To Succeed, You Need Concentration Swami Kriyananda


    On every level of mental activity, concentration is the key to success. The student is taking an exam but is distracted by a popular song running through his head. The businessman trying to write an important contract is worried over an argument he’d had with his wife. The judge is distracted by a teenager appearing before him as he resembles his own son. Lack of concentration means inefficiency. But what is not generally known is that a concentrated mind succeeds not only because it can solve problems with greater dispatch, but also because problems have a way of somehow vanishing before its focussed energies, without even requiring to be solved.
    A concentrated mind often attracts opportunities for success that, to less focussed (and therefore less successful) individuals, appear to come by sheer luck. The one who concentrates receives inspiration and this may often be thought of as a divine favour by others. But such seeming “favours” are due simply to the power of concentration.
    Concentration awakens our powers and channels them, dissolving obstacles in our path, attracting opportunities, insights, and inspirations. In many ways, concentration is the single most important key to success. This is particularly true in yoga practice. The mind, in meditation, must be so perfectly still that not a ripple of thought enters it. God, the Subtlest Reality, cannot be perceived except in utter silence. Much of the teaching of yoga, therefore, centres on techniques designed especially for developing concentration.
    Ask, what is concentration? Concentration implies, first, an ability to release one’s mental and emotional energies from all other interests and involvements and, second, an ability to focus them on a single object or state of awareness.
    Concentration may assume various manifestations, from a dynamic outpouring of energy, to perfectly quiescent perceptions. In its higher stages, concentration becomes so deep that there is no longer any question of its remaining merely a practice: The yogi becomes so completely identified with the object of his concentration that he and it, as well as the act of concentration itself, become one. In this way, he can gain a far deeper understanding of it than would be possible by aloof scientific objectivity alone.

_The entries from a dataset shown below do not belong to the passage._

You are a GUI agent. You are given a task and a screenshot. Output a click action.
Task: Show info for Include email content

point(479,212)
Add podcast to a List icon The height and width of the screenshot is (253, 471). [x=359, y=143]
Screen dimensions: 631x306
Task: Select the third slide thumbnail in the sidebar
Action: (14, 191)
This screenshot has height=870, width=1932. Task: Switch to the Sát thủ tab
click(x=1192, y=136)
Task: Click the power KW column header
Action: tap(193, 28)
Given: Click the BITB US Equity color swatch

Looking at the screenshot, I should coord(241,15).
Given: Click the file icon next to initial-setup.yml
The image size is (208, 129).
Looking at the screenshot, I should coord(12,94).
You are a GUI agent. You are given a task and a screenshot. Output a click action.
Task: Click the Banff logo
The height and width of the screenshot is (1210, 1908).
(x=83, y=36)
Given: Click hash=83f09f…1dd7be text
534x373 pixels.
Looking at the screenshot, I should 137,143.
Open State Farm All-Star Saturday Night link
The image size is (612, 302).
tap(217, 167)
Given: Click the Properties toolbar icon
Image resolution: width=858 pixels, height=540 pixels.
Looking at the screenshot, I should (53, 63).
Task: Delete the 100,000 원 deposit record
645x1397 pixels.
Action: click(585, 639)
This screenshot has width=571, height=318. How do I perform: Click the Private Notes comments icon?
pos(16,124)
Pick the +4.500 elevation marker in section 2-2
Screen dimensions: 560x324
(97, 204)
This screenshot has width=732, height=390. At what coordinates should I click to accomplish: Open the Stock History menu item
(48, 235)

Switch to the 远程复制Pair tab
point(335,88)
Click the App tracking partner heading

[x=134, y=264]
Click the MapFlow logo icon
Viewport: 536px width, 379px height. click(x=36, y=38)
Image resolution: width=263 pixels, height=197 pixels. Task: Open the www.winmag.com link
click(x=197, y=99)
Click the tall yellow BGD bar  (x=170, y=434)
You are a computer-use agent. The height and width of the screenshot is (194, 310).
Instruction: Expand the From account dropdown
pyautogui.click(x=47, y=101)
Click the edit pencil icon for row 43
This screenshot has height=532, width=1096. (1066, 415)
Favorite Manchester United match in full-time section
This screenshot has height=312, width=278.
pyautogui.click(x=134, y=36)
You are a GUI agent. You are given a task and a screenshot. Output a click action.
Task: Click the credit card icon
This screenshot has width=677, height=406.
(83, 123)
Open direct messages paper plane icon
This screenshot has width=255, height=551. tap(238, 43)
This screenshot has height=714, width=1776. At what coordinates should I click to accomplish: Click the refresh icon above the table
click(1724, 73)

    In concentration on our own higher realities, identification with them becomes lasting. For in this case there is no other, more personal, reality to come back to. We are those realities. We are the infinite light, and love, and joy, and wisdom of God.
The most effective technique of concentration will therefore be one which both interiorises the mind and permits a gradual transition from technical practice to utter stillness. In that state, the senses become automatically stilled, permitting an undisturbed continuation of the concentrated state. Once the mind is so perfectly focussed, its concentrated power may be applied to any object one wishes.
    The techniques of concentration are like finger exercises on the piano, which enable one to play fluently but are no substitute for actual playing. Once your mind has become focussed and quiet, it is time to forego the practice of techniques, and offer your entire awareness calmly up to God. Concentration leads naturally to that state in which the will, no longer busily engaged in outward planning, can be uplifted in a pure act of becoming. Concentration, directed in this way, becomes ecstasy.